SACRAMENTO – Governor Gavin Newsom signed legislation on October 13 to expand protections to students in the state’s K-12 public schools.

“Creating a ‘California for All’ means ensuring schools are inclusive, accepting, and welcoming of all kids. These bills help move us closer to that goal,” said Governor Newsom.

Earlier this year, Napa County elementary school student Ryan Kyote called national attention to how kids at his school were shamed and singled out because of inadequate funds in their school lunch accounts.

He showed how at many schools across the country, students whose parents are not able to pay for their lunch are given a cheaper, “alternative” lunch that causes them to stick out from their peers. Governor Newsom met with Kyote earlier this year and committed to working on the issue.

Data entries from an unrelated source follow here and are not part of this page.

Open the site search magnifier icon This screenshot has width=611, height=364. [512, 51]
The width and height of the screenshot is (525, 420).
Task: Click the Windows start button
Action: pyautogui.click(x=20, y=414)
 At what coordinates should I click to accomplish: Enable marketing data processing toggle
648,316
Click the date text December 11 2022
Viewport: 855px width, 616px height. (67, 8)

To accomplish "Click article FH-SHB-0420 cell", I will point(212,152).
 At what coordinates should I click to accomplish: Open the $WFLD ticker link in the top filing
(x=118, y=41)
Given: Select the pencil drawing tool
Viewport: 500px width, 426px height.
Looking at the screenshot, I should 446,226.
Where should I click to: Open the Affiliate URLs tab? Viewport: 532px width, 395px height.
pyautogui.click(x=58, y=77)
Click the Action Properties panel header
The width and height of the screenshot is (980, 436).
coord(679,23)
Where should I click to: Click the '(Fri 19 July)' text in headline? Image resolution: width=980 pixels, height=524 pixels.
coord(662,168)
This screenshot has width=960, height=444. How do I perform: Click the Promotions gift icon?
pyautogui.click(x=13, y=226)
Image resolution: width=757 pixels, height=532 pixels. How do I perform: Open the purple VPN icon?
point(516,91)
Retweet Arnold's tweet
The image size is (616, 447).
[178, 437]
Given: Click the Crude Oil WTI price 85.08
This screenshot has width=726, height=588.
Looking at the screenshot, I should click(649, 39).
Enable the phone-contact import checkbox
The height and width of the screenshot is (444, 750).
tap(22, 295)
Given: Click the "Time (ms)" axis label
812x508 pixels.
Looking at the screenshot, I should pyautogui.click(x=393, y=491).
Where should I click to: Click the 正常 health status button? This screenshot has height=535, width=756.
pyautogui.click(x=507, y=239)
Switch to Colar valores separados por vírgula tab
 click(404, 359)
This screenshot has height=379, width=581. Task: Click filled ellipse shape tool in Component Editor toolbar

SB 265 by Senator Robert Hertzberg (D-Van Nuys) outlaws that practice, ensuring all students receive a state reimbursable meal of their choice, even if their parent or guardian has unpaid meal fees. Specifically, the bill amends the Child Hunger Prevention and Fair Treatment Act of 2017 to require all local educational agencies, including school districts, county offices of education, and charter schools that provide free and reduced meals, to invalidate policies that call for a student whose parent or guardian has unpaid meal fees be given an alternative meal.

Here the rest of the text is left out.